Wermelskirchen Einfach singen!

Wermelskirchen · Zu keiner Zeit singen die Menschen so viel wie an Weihnachten. Katrin Wengler bringt sie auch im Rest des Jahres dazu.

 Wengler in Aktion.

Wengler in Aktion.

Foto: SNG

Es ist so still in ihrer Wohnung. Niemand sagt etwas, kein lautes Auto fährt vorbei, kein Radio summt, keine Waschmaschine brummt vor sich hin, und kein Kind schreit nach Keksen. Lärm ist ja immer so unterschiedlich, aber wenn es still ist, dann ist es einfach still. Katrin Wengler sitzt an ihrem Küchentisch, vor ihr ein Teller selbst gebackener Plätzchen und ein Glas Mineralwasser, und genießt diese Stille. Man kann das eigentlich gar nicht glauben, aber sie mag das, und sie braucht das.

BEREITGESTELLTES MATERIAL -
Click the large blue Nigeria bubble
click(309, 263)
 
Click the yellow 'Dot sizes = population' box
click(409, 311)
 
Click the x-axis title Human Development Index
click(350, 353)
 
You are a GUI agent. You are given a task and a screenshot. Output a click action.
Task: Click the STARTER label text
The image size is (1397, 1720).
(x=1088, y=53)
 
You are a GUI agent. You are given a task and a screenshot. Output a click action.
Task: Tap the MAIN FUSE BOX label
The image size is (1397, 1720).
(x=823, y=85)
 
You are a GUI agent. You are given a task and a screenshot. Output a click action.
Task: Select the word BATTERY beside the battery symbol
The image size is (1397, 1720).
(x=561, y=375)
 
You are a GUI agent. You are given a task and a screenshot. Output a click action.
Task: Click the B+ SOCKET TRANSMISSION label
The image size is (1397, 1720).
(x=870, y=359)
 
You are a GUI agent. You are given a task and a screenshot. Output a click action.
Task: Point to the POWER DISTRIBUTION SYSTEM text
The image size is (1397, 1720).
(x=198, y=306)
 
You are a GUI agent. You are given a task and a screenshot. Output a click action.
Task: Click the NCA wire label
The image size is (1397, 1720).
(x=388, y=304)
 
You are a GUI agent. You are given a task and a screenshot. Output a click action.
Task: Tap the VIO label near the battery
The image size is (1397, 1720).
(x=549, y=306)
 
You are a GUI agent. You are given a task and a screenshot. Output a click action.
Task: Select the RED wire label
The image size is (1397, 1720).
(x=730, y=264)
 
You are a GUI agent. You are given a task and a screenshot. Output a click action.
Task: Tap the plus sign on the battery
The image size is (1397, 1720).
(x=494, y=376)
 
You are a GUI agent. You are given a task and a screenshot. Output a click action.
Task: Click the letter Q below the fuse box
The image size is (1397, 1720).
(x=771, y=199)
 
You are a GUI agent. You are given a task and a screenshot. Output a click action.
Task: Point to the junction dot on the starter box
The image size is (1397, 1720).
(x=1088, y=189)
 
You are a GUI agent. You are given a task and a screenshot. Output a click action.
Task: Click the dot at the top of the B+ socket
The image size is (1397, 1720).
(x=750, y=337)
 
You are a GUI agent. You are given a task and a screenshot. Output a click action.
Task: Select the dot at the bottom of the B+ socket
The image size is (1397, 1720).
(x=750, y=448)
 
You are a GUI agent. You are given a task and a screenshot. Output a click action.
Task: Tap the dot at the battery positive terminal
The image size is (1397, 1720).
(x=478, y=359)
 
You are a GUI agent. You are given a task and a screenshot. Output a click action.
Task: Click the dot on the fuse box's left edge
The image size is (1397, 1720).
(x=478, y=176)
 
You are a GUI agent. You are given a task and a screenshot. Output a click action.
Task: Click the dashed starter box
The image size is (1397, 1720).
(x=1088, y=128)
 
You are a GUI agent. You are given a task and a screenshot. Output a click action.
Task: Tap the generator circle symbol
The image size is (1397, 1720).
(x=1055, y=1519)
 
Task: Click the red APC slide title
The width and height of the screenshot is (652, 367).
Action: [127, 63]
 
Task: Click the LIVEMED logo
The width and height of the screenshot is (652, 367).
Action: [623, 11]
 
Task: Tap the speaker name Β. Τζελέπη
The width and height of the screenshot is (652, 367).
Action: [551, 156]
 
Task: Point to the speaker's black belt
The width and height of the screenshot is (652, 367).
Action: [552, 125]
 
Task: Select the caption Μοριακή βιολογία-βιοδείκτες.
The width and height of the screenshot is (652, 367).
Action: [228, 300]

AUFGABENSTELLUNG - Führe den Artikel über Katrin Wengler im Anschluss an seinen letzten Satz weiter. Die Einträge stammen aus einer anderen Quelle als der Artikel.

ERGEBNIS DER ÜBUNG -
Am Vormittag war Katrin Wengler noch im Kindergarten. Sie arbeitet seit Kurzem einmal pro Woche mit den Kleinen zusammen. Und weil es so kurz vor Weihnachten ist, sind auch die Eltern dabei. Katrin Wengler findet das gut, die Kinder wollen dann zeigen, was sie können. Sie erzählt, wie ein Dreijähriger seine Mutter stets zum Singen anhält. "Aber wir müssen doch noch singen", sagt er dann. Und ein anderer monierte kürzlich die fehlenden Noten. Wie solle er denn bitteschön ohne Partitur die Töne treffen?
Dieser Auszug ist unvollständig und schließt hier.